▶ **Work order 1**
Please decide whether each statement below agrees with the workshop call, answering yes or no and quoting the deciding words. (a) The workshop will be held at FEMeeting 2023 in Taos. (b) SCOBY is grown in coffee. (c) The workshop will take approximately 3 hours.
▶ **Work order 2**
Rewrite the part of the workshop call that begins with "Call for Participation" and ends with "design, and art.", putting "kombucha leather" wherever "SCOBY" appears.

▶ **Supplied passage**
Call for Participation
We invite you to participate in our workshop on "Interactions with Living Leather" at FEMeeting 2023 in Taos. The goal of this studio is to facilitate a space in which creative practitioners can collaborate, explore, make, and discuss SCOBY (Symbiotic Culture of Bacteria and Yeast) – a sustainable biofilm, grown in kombucha tea, that acts similarly to traditional leathers when harvested and dried. Together we will explore how SCOBY can be customized through various fabrication techniques, and how to create interactive SCOBY interfaces. Through hands-on group activities with SCOBY, we will teach participants about sustainability, slowness, and biomaterials in the context of technology, design, and art.
Workshop Agenda
This workshop will approximately take 3 hours and will generally follow this agenda:
9:00 - 9:30 Introduction and Overview: We will begin the workshop with a short ice-breaker activity for the participants to introduce themselves. We will then cover how the workshop will be run and to SCOBY. We will present how to grow SCOBY from scratch using store-bought ingredients, followed by methods for drying SCOBY into a leather-like material. We will also showcase some of our personal material explorations with SCOBY and some example applications.

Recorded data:
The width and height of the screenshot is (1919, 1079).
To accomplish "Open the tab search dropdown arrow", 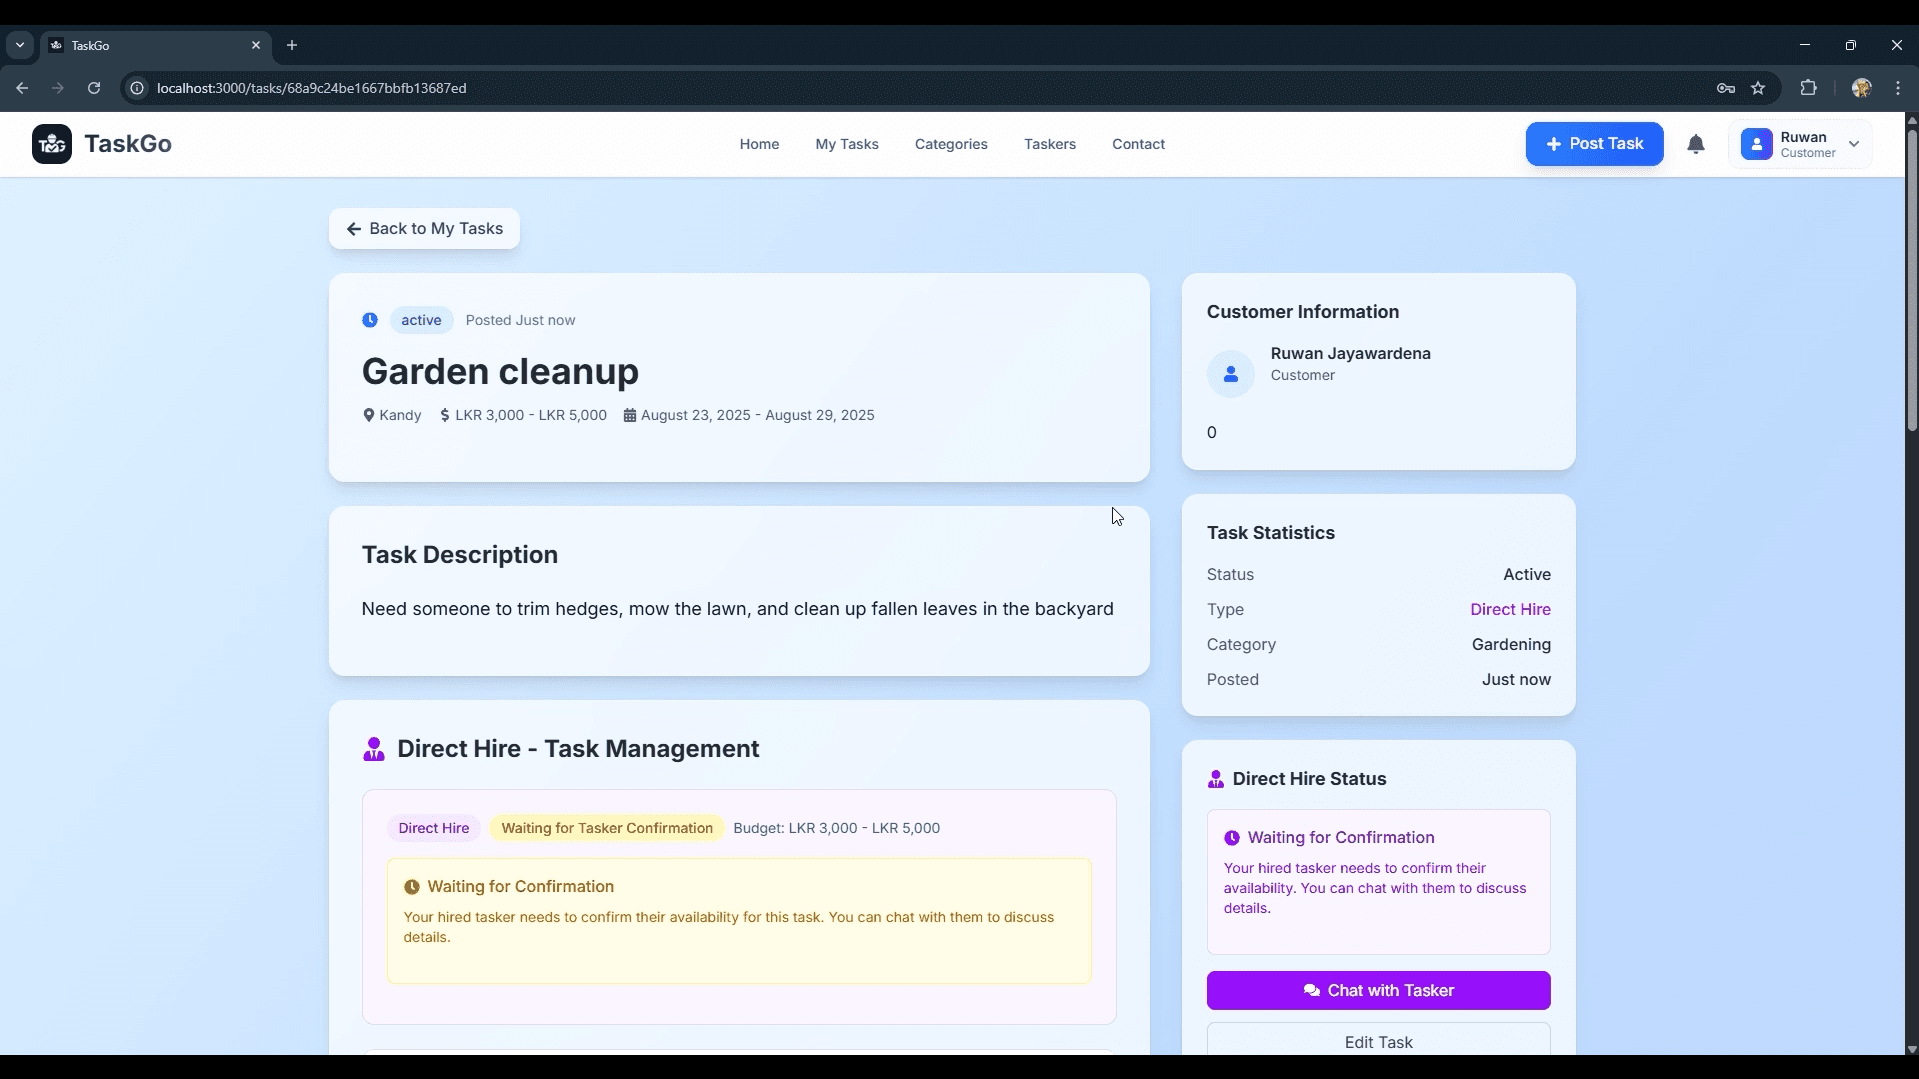I will [x=20, y=45].
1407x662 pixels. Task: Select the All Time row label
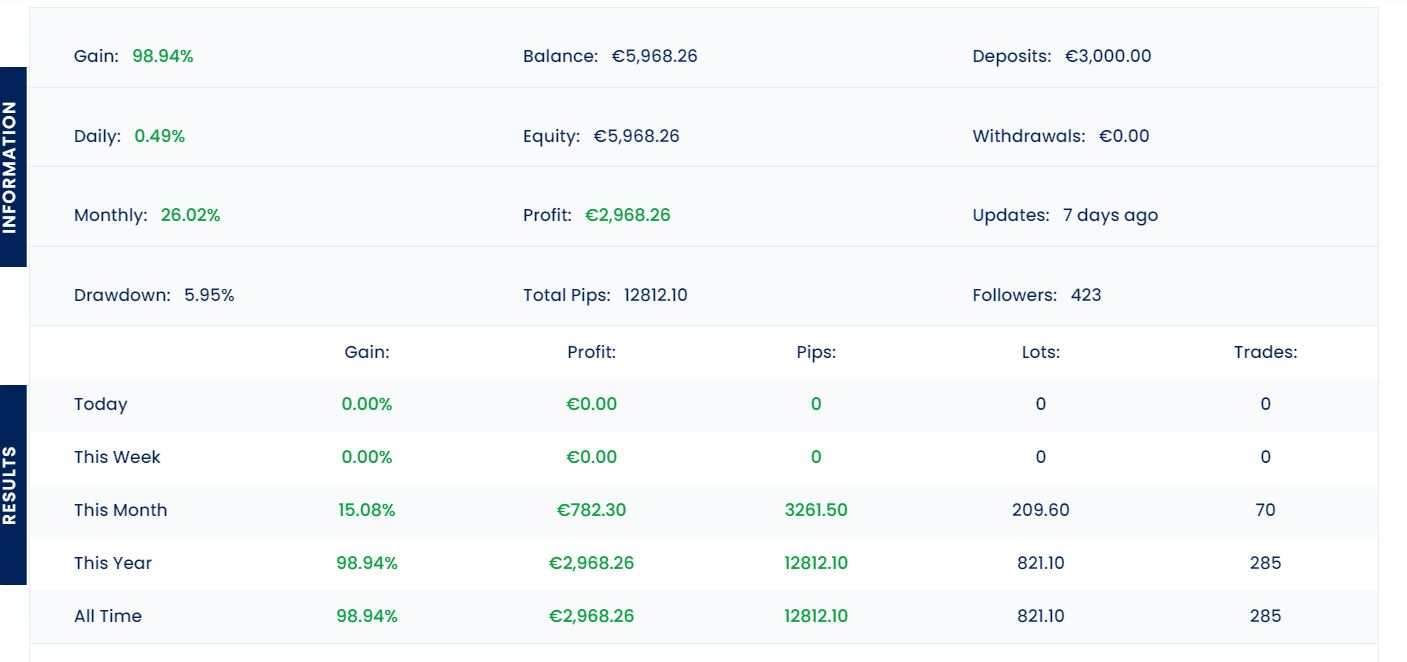(x=108, y=616)
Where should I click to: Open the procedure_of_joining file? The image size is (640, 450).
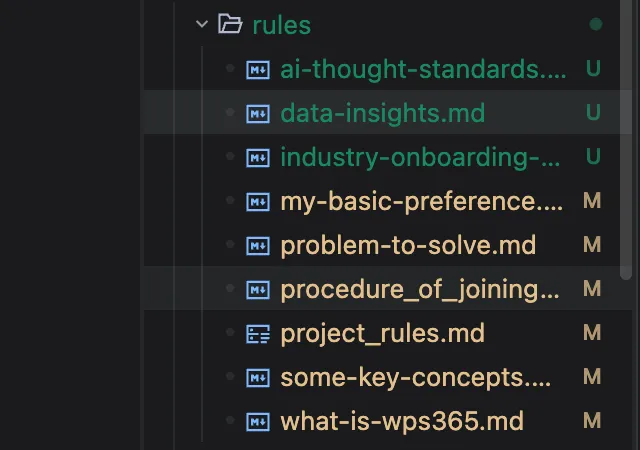point(420,289)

▶ **Written solution 1**
(a) Yes: "at FEMeeting 2023 in Taos"
(b) No: "grown in kombucha tea"
(c) Yes: "This workshop will approximately take 3 hours"

▶ **Written solution 2**
Call for Participation
We invite you to participate in our workshop on "Interactions with Living Leather" at FEMeeting 2023 in Taos. The goal of this studio is to facilitate a space in which creative practitioners can collaborate, explore, make, and discuss kombucha leather (Symbiotic Culture of Bacteria and Yeast) – a sustainable biofilm, grown in kombucha tea, that acts similarly to traditional leathers when harvested and dried. Together we will explore how kombucha leather can be customized through various fabrication techniques, and how to create interactive kombucha leather interfaces. Through hands-on group activities with kombucha leather, we will teach participants about sustainability, slowness, and biomaterials in the context of technology, design, and art.